REQUEST:
Report each line of the data below that contains the word "will", treating uppercase and lowercase as different.
====== SUPPLIED MATERIAL ======
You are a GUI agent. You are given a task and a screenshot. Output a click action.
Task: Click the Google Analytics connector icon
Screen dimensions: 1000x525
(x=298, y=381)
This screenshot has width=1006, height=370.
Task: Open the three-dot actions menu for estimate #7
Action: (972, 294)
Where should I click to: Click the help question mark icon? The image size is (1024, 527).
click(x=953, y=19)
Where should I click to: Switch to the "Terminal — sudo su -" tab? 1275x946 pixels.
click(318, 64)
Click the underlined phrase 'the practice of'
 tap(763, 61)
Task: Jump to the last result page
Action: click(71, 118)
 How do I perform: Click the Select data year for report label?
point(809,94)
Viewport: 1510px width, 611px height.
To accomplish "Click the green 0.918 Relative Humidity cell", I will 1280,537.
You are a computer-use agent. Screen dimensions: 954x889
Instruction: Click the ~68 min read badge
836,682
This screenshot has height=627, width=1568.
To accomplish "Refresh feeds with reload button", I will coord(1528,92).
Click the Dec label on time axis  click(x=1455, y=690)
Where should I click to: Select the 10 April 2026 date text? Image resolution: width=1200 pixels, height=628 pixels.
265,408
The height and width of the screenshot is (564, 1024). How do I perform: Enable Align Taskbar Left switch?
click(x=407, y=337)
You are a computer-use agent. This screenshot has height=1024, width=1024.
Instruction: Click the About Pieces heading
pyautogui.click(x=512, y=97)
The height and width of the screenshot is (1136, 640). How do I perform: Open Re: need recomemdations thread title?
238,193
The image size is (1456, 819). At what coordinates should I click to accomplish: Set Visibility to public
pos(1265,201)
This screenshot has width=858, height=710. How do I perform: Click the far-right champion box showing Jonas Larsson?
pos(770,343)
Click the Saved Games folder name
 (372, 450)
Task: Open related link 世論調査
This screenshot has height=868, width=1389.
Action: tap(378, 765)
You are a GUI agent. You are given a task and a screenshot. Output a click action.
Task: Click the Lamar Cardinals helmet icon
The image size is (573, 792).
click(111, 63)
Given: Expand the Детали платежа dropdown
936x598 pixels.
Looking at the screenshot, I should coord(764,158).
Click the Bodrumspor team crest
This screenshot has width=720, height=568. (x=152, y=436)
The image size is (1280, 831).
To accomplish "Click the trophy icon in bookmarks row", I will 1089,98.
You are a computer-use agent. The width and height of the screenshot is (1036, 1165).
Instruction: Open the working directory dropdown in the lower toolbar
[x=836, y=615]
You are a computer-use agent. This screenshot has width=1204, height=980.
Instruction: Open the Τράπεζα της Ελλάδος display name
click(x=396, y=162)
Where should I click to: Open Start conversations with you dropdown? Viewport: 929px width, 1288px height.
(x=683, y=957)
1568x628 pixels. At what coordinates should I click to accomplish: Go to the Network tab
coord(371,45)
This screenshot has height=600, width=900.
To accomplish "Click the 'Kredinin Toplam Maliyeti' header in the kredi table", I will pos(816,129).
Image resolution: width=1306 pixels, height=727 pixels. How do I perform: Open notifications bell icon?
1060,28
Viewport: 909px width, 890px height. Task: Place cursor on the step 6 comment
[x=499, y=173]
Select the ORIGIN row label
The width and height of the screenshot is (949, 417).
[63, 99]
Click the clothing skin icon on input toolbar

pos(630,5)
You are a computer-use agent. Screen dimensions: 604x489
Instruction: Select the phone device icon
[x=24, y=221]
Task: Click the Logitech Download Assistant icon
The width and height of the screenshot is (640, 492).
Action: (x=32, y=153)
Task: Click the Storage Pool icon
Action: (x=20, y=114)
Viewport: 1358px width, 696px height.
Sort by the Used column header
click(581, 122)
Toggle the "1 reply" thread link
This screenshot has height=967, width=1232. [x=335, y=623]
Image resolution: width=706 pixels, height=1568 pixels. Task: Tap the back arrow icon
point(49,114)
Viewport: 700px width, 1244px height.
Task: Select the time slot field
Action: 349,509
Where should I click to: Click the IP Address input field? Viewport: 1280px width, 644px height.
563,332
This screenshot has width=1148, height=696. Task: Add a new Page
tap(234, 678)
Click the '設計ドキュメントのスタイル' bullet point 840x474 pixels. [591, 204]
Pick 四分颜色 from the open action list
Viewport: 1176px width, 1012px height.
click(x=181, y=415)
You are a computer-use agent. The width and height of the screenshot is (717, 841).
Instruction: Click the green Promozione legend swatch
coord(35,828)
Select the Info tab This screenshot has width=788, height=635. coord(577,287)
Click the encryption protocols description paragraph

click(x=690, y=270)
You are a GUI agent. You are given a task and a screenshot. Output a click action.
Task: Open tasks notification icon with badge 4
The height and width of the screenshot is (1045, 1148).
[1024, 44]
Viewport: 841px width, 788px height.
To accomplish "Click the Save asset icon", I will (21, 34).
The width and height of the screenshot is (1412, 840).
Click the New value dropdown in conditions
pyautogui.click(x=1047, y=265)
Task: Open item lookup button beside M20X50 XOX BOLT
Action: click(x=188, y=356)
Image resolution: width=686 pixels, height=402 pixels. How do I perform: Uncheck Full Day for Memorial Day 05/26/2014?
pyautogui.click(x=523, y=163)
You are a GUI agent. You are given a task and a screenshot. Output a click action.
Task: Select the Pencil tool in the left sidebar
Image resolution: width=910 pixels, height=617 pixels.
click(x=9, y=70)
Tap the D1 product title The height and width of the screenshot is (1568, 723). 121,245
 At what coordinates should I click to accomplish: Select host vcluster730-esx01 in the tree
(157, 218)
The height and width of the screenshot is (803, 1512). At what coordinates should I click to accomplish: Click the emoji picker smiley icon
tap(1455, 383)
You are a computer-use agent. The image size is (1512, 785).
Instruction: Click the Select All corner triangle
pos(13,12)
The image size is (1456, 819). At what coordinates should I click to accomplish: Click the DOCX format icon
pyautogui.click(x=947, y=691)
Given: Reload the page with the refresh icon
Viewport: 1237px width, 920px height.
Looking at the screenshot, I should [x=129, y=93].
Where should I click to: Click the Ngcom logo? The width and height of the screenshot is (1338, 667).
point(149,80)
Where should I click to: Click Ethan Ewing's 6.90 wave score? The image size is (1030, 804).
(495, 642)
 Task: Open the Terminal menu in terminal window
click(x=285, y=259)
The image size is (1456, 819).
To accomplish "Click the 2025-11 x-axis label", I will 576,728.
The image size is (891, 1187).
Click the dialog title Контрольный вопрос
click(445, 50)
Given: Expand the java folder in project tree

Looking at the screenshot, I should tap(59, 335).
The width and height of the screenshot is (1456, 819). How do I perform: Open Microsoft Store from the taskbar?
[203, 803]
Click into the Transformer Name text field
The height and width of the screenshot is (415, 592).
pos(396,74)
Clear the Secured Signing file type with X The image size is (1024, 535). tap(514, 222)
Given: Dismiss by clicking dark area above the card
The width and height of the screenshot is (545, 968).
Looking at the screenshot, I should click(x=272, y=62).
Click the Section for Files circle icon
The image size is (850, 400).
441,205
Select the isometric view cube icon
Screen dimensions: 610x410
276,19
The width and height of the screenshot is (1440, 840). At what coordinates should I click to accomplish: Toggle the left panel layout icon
======
OUTPUT OF THE EXERCISE:
To accomplish "Click the green 0.918 Relative Humidity cell", I will 1280,537.
To accomplish "Refresh feeds with reload button", I will coord(1528,92).
To accomplish "Click the trophy icon in bookmarks row", I will 1089,98.
To accomplish "Click the 'Kredinin Toplam Maliyeti' header in the kredi table", I will pos(816,129).
To accomplish "Click the Save asset icon", I will (21, 34).
To accomplish "Click the 2025-11 x-axis label", I will 576,728.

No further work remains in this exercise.